To investigate the relationship between the prognosis and glucose transporter-1 (Glut-1) expression or fluorine-18 fluorodeoxyglucose uptake using partial volume correction and dual-point imaging in surgically resected nonsmall cell lung cancer (NSCLC) patients. Our patient population consisted of 108 NSCLC cases. The early maximum standardized uptake value (ESUVmax), delayed SUVmax (DSUVmax), partial volume correction SUVmax (cSUVmax) and retention index of primary lesions were calculated.

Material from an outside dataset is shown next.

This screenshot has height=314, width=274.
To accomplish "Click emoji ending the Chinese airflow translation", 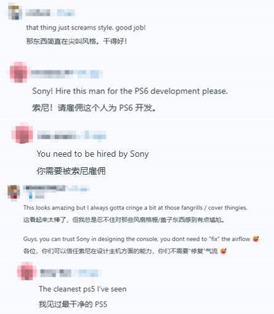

Cox proportional hazard model was applied to evaluate the effects of PET parameters and Glut-1 expression. Overall survival (OS) and disease-free survival (DFS) were evaluated by Kaplan-Meier methods, and the difference in survival between subgroups was analyzed by log-rank test. On the Cox regression analysis, ESUVmax, DSUVmax, cSUVmax and Glut-1 were significantly related to DFS [ESUVmax, hazard ratio = 2.301, 95% confidential interval (CI) = 1.146-4.618, P = 0.019; DSUVmax, hazard ratio = 2.483, 95% CI = 1.257-4.905, P = 0.009; cSUVmax, hazard ratio = 2.205, 95% CI = 1.038-4.686, P = 0.04; Glut-1, hazard ratio = 2.095, 95% CI = 1.086-4.041, P = 0.001] and OS (ESUVmax, hazard ratio = 3.197, 95% CI = 1.339-7.633, P = 0.009; DSUVmax, hazard ratio = 3.599, 95% CI = 1.521-8.516, P = 0.004; cSUVmax, hazard ratio = 8.655, 95% CI = 2.048-36.658, P = 0.003; Glut-1, hazard ratio = 2.427, 95% CI = 5.140, P = 0.021). Retention index had no significant association with DFS or OS. On the Kaplan-Meier survival curves, the patients with high ESUVmax, DSUVmax, cSUVmax and Glut-1 showed significantly worse prognosis than those with low values (ESUVmax: DFS, P = 0.001, OS, P = 0.003; DSUVmax: DFS, P = 0.002, OS, P = 0.004; cSUVmax: DFS, P < 0.001, OS, P = 0.013; Glut-1: DFS, P = 0.012, OS, P = 0.002). cSUVmax, ESUVmax, DSUVmax and Glut-1 may be more useful biomarkers than retention index for predicting outcomes in NSCLC patients.